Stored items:
━━━
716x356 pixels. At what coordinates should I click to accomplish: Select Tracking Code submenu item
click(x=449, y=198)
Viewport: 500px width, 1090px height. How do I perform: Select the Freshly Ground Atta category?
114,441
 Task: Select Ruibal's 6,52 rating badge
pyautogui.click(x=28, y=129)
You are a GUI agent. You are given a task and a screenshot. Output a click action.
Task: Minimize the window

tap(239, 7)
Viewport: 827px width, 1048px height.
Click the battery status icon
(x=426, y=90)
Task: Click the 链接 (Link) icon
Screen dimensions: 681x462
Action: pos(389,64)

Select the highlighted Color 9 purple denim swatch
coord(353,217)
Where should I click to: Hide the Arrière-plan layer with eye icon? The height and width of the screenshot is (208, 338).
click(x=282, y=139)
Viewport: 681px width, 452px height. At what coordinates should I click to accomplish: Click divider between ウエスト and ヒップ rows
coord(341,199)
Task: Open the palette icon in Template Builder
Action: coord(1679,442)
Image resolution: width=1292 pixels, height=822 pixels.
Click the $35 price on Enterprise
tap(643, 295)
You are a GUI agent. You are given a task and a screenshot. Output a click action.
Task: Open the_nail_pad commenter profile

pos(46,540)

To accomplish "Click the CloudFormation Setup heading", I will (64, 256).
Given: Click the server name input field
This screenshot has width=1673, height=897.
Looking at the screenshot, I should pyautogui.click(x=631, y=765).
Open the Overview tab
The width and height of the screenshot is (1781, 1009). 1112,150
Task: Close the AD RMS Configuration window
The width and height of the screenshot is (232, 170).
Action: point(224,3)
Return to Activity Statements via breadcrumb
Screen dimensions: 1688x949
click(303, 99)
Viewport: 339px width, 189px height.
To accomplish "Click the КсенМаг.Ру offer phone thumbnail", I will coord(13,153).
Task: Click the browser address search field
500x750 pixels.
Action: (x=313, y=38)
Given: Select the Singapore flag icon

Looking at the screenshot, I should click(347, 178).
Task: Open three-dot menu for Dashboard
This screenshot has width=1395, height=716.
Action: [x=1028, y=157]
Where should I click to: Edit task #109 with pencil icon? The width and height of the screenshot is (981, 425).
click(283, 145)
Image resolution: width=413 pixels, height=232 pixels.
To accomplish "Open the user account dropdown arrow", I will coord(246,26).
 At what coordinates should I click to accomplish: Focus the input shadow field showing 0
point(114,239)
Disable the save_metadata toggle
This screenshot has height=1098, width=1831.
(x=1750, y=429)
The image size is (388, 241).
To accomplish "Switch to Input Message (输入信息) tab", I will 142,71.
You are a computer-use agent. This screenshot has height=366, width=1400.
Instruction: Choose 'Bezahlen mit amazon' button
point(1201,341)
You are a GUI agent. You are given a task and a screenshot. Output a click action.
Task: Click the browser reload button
━━━
Challenge ::
Repeat the lines of the items word for word, starting with the line that contains "At what coordinates should I click to accomplish: Focus" and continuing through the end of the items.

Result for this task ::
 At what coordinates should I click to accomplish: Focus the input shadow field showing 0
point(114,239)
Disable the save_metadata toggle
This screenshot has height=1098, width=1831.
(x=1750, y=429)
The image size is (388, 241).
To accomplish "Switch to Input Message (输入信息) tab", I will 142,71.
You are a computer-use agent. This screenshot has height=366, width=1400.
Instruction: Choose 'Bezahlen mit amazon' button
point(1201,341)
You are a GUI agent. You are given a task and a screenshot. Output a click action.
Task: Click the browser reload button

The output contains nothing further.